Extrait du texte.
+ + + +

Préoccupé par l’avenir de la culture, Jean-Vic Chapus, un homme qui compte dans la presse culturelle, s’interroge sur ce qu’il en restera sans pour autant perdre son optimisme. Depuis plus d’un an, les scènes de concerts sont vides, les musées sans publics et les rideaux ne s’ouvrent plus. La culture s’essouffle.
Après avoir baigné dans un environnement imprégné de culture, Jean-Vic Chapus s’est lancé dans le journalisme. Passionné par la musique, la presse culture est rapidement devenu son terrain de jeu. En transformant le journal de son école en un fanzine musical qu’il vendait lui-même avec un ami, il s’est fait un nom dans le milieu. Un jour, le rédacteur en chef de Rock & Folk a mis la main sur ce fanzine et a voulu rencontrer les deux étudiants.
Aussi passé par R & F, GQ, le fondateur de l’ancien bimestriel Voxpop est devenu rédacteur en chef de SoFilm, avant de reprendre la plume en tant que journaliste pour SoPress. C’est sa curiosité artistique insatiable qui le pousse à se réinviter sans cesse. D’ailleurs, il pense déjà à créer un nouveau pôle Culture qu’il pourrait diriger au sein de Society.

+ + + +

(Données enregistrées)
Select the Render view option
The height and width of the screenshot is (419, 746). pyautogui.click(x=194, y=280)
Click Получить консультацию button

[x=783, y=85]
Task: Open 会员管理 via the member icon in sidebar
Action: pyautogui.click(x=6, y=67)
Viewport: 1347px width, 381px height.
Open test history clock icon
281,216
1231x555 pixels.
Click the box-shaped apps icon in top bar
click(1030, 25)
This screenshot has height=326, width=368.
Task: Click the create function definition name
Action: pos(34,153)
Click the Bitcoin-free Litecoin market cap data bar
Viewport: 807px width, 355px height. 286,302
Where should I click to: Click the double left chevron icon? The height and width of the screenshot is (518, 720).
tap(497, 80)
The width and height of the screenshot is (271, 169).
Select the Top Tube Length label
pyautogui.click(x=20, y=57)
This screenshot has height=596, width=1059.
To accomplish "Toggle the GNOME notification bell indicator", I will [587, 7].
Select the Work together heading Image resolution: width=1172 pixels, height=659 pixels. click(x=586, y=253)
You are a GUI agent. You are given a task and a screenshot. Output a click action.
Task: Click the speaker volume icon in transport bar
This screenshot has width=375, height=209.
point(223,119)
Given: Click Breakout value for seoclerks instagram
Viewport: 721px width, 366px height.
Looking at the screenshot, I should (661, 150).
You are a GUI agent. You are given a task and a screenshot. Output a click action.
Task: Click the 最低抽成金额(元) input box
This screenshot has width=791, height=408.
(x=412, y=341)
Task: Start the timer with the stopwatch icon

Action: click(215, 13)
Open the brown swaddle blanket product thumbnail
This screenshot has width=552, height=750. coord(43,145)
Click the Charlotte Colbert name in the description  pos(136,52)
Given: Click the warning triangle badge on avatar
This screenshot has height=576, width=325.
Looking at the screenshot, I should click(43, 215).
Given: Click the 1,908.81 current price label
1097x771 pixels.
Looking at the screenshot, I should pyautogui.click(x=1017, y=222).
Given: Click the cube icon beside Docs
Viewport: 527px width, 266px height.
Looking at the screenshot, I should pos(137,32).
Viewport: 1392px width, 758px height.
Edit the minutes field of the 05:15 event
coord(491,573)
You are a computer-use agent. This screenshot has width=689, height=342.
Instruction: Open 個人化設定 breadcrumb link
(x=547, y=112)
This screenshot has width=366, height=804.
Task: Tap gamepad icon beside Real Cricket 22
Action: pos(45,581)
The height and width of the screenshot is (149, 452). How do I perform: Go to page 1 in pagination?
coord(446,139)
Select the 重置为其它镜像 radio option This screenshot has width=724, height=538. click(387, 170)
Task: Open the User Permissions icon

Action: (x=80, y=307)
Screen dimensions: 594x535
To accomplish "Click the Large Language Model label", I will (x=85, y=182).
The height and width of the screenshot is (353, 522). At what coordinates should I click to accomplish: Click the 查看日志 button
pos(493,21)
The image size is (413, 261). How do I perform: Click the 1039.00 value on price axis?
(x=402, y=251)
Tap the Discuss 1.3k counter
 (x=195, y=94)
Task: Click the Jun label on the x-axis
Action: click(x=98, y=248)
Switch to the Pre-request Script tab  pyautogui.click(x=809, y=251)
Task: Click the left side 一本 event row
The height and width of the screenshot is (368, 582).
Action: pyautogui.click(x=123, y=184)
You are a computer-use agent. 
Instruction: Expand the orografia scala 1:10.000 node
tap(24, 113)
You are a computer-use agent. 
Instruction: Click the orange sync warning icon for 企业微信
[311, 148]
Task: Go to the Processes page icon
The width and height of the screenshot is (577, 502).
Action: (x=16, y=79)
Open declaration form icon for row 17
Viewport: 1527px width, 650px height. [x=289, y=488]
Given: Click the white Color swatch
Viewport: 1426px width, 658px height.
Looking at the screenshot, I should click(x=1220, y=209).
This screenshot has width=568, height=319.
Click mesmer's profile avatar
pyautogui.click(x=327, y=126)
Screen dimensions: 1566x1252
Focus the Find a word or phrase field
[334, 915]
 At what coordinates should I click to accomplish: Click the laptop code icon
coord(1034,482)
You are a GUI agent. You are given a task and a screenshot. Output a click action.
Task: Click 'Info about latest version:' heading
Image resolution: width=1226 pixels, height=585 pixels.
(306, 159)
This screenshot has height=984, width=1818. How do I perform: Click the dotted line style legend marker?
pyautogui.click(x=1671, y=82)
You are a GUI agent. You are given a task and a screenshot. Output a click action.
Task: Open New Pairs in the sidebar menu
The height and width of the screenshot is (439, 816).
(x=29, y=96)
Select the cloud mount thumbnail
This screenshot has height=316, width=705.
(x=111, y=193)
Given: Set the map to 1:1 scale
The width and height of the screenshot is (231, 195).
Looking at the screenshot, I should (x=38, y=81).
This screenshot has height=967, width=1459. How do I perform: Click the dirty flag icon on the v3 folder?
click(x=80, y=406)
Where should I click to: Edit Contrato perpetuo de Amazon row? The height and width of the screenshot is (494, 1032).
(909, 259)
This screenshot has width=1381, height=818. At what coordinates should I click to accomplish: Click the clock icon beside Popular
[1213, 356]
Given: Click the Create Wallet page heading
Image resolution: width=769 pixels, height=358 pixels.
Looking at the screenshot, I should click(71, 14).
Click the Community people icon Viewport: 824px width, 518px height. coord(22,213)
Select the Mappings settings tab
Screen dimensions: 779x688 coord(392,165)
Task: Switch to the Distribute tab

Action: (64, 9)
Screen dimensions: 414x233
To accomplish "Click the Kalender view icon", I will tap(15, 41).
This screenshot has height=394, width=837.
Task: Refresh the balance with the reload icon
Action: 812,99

+ + + +

Consigne. Dans le texte sur Jean-Vic Chapus, renvoyez mot pour mot le passage qui commence aux mots « Après avoir baigné » et s'arrête après « sein de Society. ».

Résultat obtenu.
Après avoir baigné dans un environnement imprégné de culture, Jean-Vic Chapus s’est lancé dans le journalisme. Passionné par la musique, la presse culture est rapidement devenu son terrain de jeu. En transformant le journal de son école en un fanzine musical qu’il vendait lui-même avec un ami, il s’est fait un nom dans le milieu. Un jour, le rédacteur en chef de Rock & Folk a mis la main sur ce fanzine et a voulu rencontrer les deux étudiants.
Aussi passé par R & F, GQ, le fondateur de l’ancien bimestriel Voxpop est devenu rédacteur en chef de SoFilm, avant de reprendre la plume en tant que journaliste pour SoPress. C’est sa curiosité artistique insatiable qui le pousse à se réinviter sans cesse. D’ailleurs, il pense déjà à créer un nouveau pôle Culture qu’il pourrait diriger au sein de Society.